For animated visualization, Keyshot has an animation package, but it is fairly limited. Sky is the limit when it comes to animated 3D graphics. One of the more popular programs in the space includes Cinema 4D which is known as powerful but also quick to use. Great for advertising and marketing material.

Keyshot_C4D.jpg

Telescope Design — Solidworks and Zemax

Getting to the bottom of the list now and digging deep. Not many people are designing telescopes, but optics is more common than you might think. Cameras, glasses, fiber optic cables and many other devices require optics to function. There are no shortage of solutions, but my favorite for this is Solidworks and Zemax.

Solidworks has been covered so I will not spend too much time talking about the program, other than to say it is powerful because of the plugins which exist, notably packages such as Zemax. When designing a telescope or other “optical pipeline” you want to simulate rays of light which is where Zemax really shines — no pun intended.

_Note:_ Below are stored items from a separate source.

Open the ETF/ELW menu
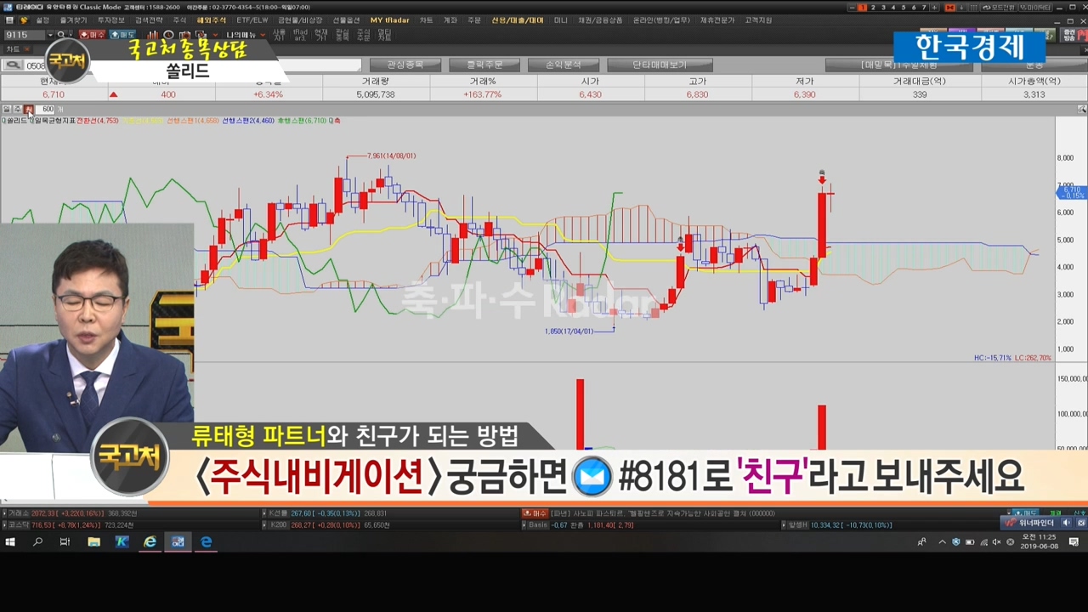The height and width of the screenshot is (612, 1088). 252,20
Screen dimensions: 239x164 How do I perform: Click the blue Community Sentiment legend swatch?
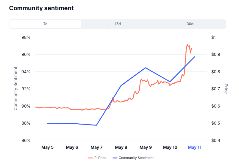click(115, 158)
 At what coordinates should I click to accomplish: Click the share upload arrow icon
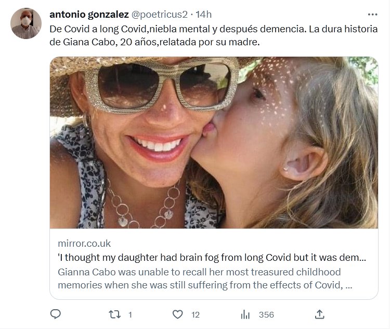(320, 314)
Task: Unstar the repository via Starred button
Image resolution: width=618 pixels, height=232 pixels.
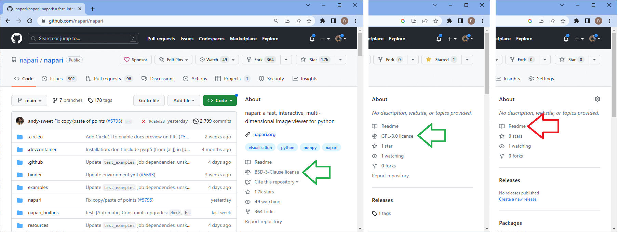Action: [x=439, y=59]
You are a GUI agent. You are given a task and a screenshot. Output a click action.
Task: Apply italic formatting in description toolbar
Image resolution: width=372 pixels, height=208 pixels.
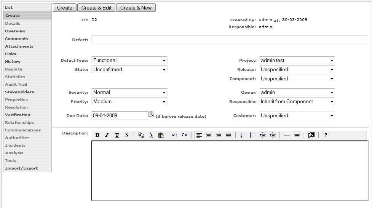click(107, 135)
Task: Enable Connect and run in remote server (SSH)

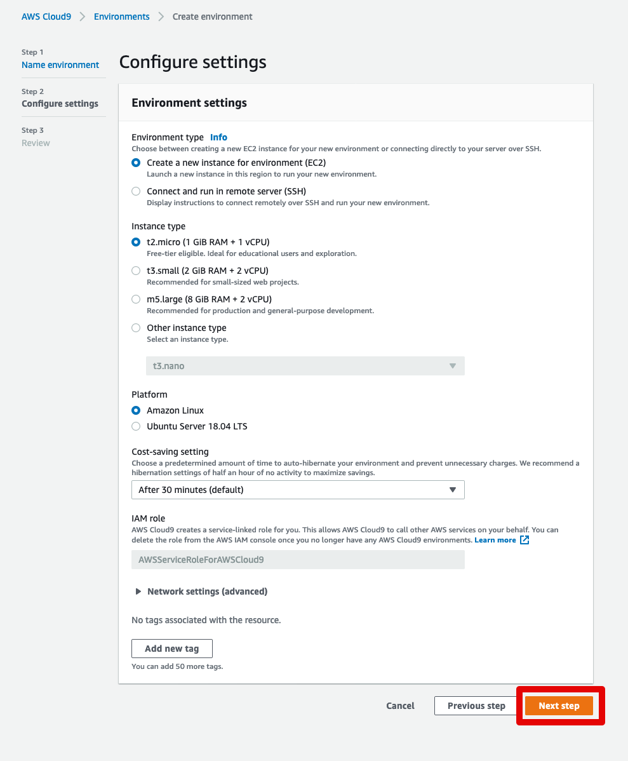Action: pos(135,191)
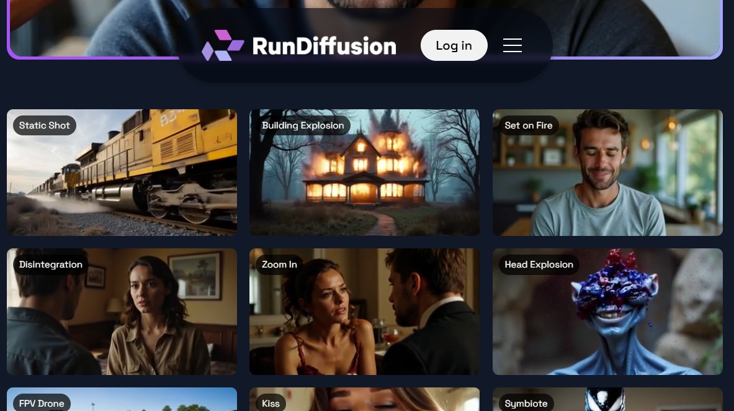
Task: Click the Zoom In label tag
Action: point(279,264)
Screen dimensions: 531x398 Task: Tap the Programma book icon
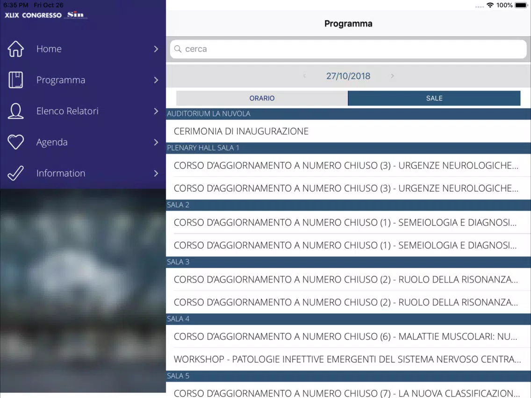[15, 80]
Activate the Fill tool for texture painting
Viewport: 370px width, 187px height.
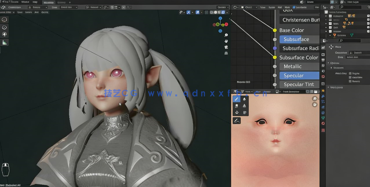[x=237, y=113]
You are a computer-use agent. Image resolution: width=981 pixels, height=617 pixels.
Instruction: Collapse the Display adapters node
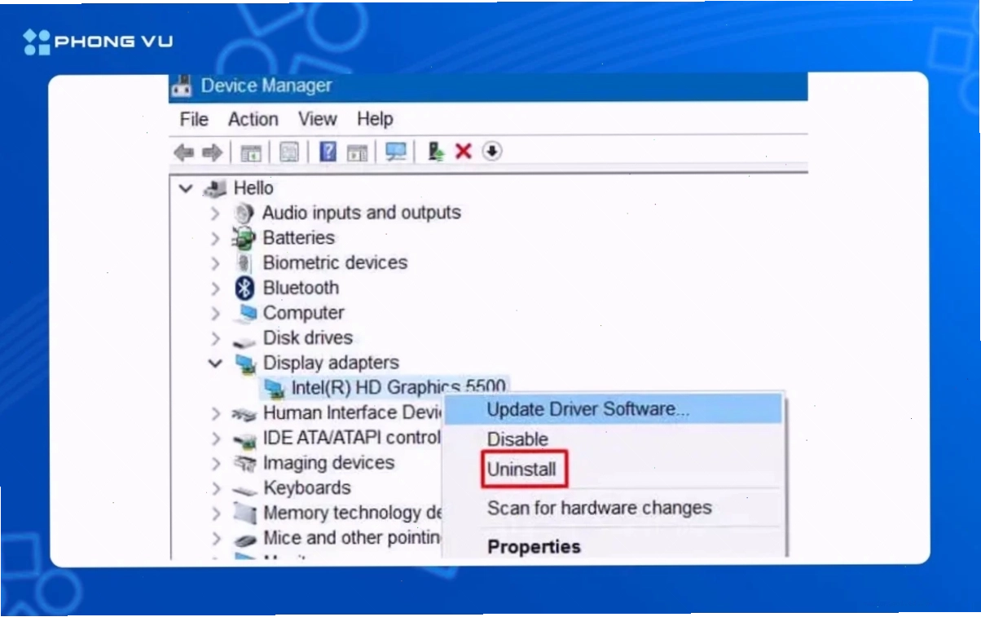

With Zemax you can simulate a light source, like an LED, and simulate the light rays emanating from the source. You can then design structures around the source, a set of lenses that focus the light, or perhaps channel it into a light pipe or fiber optic cable, a prism to split light frequencies — sky is the limit. Might want to pick up a copy of “Modern Optics Engineering” before taking the plunge.

Solidworks_Zemax.jpg

Jewelry Design — Rhyno and RhinoGold

Rhyno is a powerful 3d program and should be on your list of applications to check out. Where it really shines is free-form modeling. Rhyno is popular with architects, industrial designers, jewelry designers and others who want to explore form. Like Solidworks, it has a number of plugins, notably for jewelry design.

If you want to make jewelry, there is nothing that says you must use Rhyno and RhinoGold, but the two together have certainly become a part of the jewelry industry. Rhyno by itself is a powerful 3D modeling program and is often used as a bit of swiss army knife by 3D modelers. RhynoGold adds a powerful set of tools for making jewelry which are worth knowing about.

The journey from sketch to ring, (necklace, bracelet) has many steps. First the design can be rendered, made into a 3D printed prototype, then eventually sent to a jeweler. They will most likely 3D print it in wax, do a casting in precious metals, and set stones. The best starting point for such a project is probably a program like Rhyno with a little help from plugins like Rhino Gold.

Rhyno_RhinoGold.jpg

Closing Thoughts

The last bit to mention is that there is no silver bullet when it comes to CAD. There are a collection of packages, and for many professionals a collection of programs is key. I know many architects who use a collection of four or five programs on a day to day basis for example.

This may seem overwhelming, but after you figure out what you are building or designing the right software will most likely become obvious. For every program I mentioned above there are alternatives. Solidworks competes with Inventor, Catia with NX etc.

The perfect tool for you may have shortcomings for someone else. Specific industries get stuck on tools. If you start designing tractors, you may find that CREO is the tool your company uses. These programs and many others are floating around for different reasons.

If you have the choice to pick a CAD solution, take some time to look at the trade-offs. You might be saving a little money on software, but then find yourself struggling to find engineers who want to use the tools which have been purchased.

I see a lot of startups try to skimp on workstations, or use a student version of a program. Both are a bad idea, as competent professionals will see this as amateur hour and find a better place to work. Get good tools and hire good people, it will end up saving you money in the end.